中島ブラザーズ ”弟”の「外で遊ぼう!」

近頃は日本海で、ヒラマサを追ってばかり。よって磯釣りや渓流釣りは休止状態ですが…。

冬の大徳寺 その2

2012-03-03 12:30:00 | 旅行
■高桐院■

 最期に向かったのは高桐院(こうとういん)。この塔頭は、戦国期で一、二を争うほどの「文化人・教養人・お洒落人」、そして千利休の高弟とも言われる、細川藤孝(幽齋)を弔うために、息子忠興が創建した塔頭で、以降、細川家の菩提寺となっているそうだ。細川氏とは現在にも続く名家であり、日本新党から首相になった細川護煕(ほそかわもりひろ)氏が18代目の当主をつとめている。

●門構えからして他の塔頭とは違う雰囲気が漂う●

●門から続く石畳の参道●

●松向軒という名の茶室●

●秋には紅葉で赤く染まるという、本堂前の庭●

●左下の「つくばい」は、加藤清正が朝鮮から運び入れたもの●

●採光までもが計算されている●


 さすがに細川家の菩提寺だけあって、何から何まで計算しつくされた感があり、センスの塊のような塔頭であった。


■境内散策を終えて■

 同じ禅宗の寺院といっても、秋に行った「東福寺(とうふくじ)」のように、時の政権の庇護によって大金がつぎ込まれた感のあるものとは違って、ここ大徳寺は有名戦国大名が関わっている割には質素な感があり、禅宗本来の雰囲気が漂っていた。
 調べてみたが、鎌倉幕府の滅亡時近辺では後醍醐天皇の保護を受け、建武の新政時には、この大徳寺を京都五山のさらに上位に位置づけしていたそうだ。
 しかし、ご存じの通り、後に後醍醐天皇と敵対した足利氏が天下を取り、室町幕府を開くと、今度は五山十刹の最下位に近い、十刹の第9位にまでおとしめられるまでに至ったそうだ。
 これを受けて大徳寺は、幕府の庇護と統制下にあって世俗化しつつあった、五山十刹から離脱し、座禅修行に専心する独自の道を歩んでいったそうだ。
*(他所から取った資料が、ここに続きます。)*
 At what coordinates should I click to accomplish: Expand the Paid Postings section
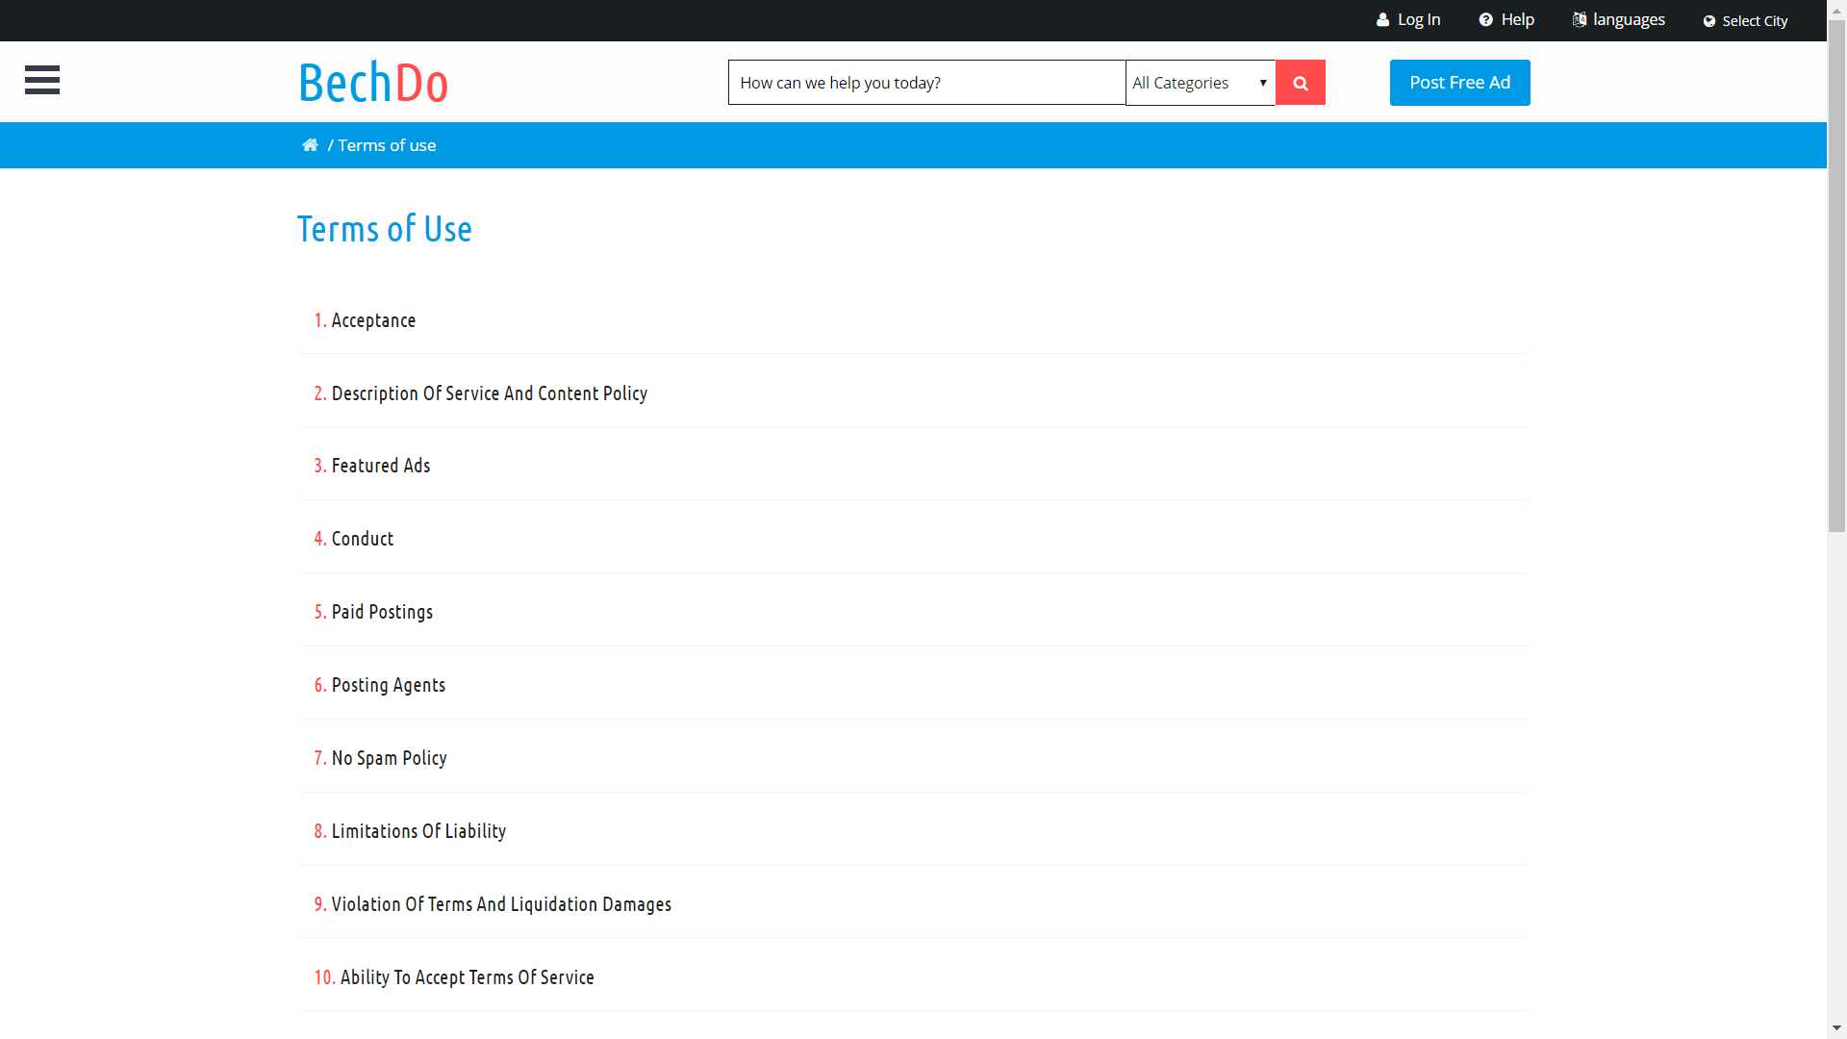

だから、このために質素な雰囲気が流れているのではないのかとボクは思っている。
 また、権力に屈しない茶人、千利休とも関係が深く、豊臣秀吉による利休切腹令の原因とも言われる、「雪駄履きの利休木像」は、この大徳寺の三門内にあったというから、その反骨精神はずっと続いていたのだと思われる。
 戦国大名とは言っても、元々は質実剛健な武士達だ。そういった価値観に共鳴したことが、彼らがここに塔頭を建立していった理由なのではないかと思う。

 同じ禅宗であってもそれぞれの特徴があって見る分にはとても楽しい。まだまだ、京都の寺院巡りは続きそうである。